*What is being asked*
Rewrite the material from the line with "This screenshot has height=807, width=1051." to the line with "coord(273,453)", swapping "folder name" for "folder title" and leaving everything else as it is.

*Data supplied*
begin

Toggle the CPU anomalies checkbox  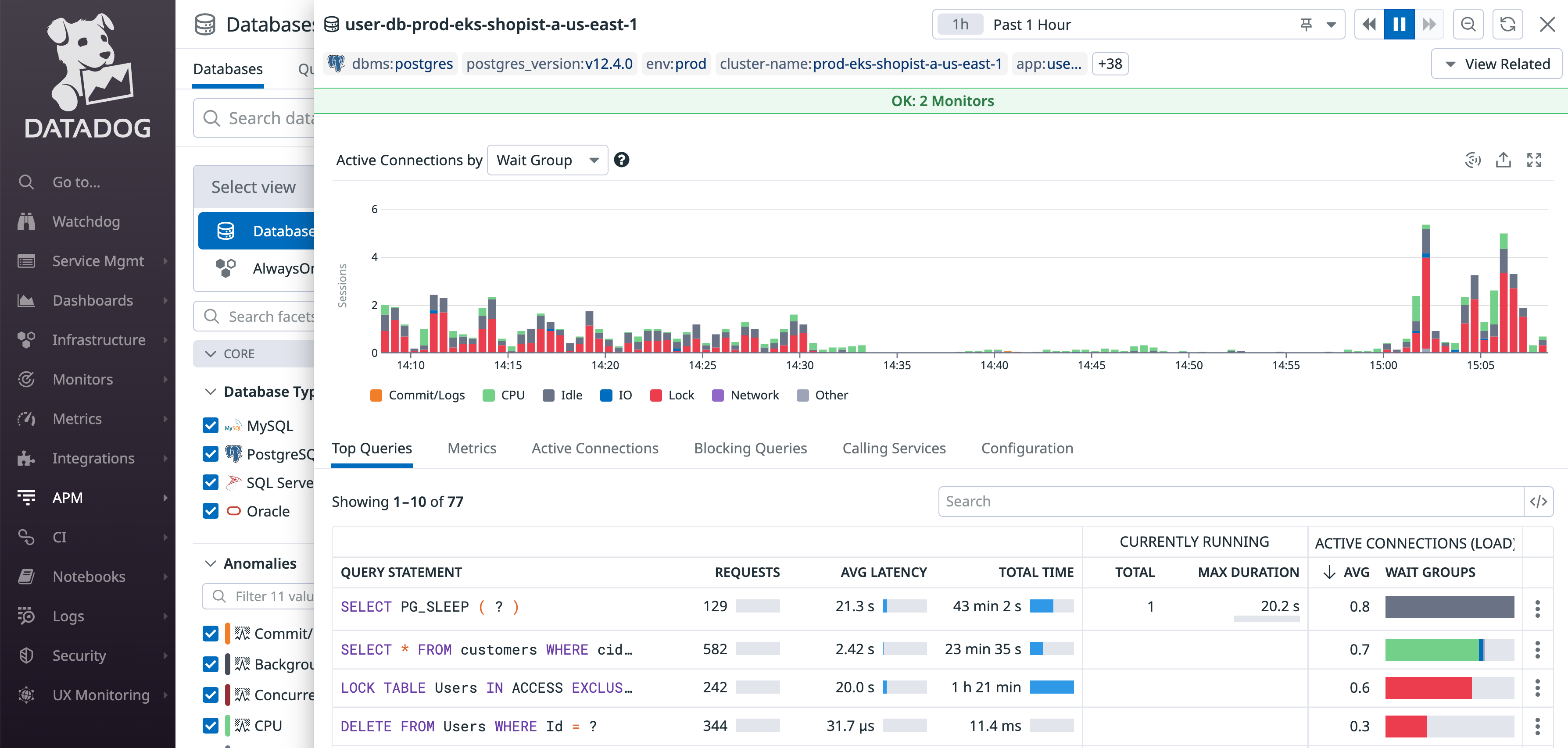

end
begin

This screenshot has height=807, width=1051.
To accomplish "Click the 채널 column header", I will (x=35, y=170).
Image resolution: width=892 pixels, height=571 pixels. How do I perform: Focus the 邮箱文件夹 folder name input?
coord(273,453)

end

*Task response*
This screenshot has height=807, width=1051.
To accomplish "Click the 채널 column header", I will (x=35, y=170).
Image resolution: width=892 pixels, height=571 pixels. How do I perform: Focus the 邮箱文件夹 folder title input?
coord(273,453)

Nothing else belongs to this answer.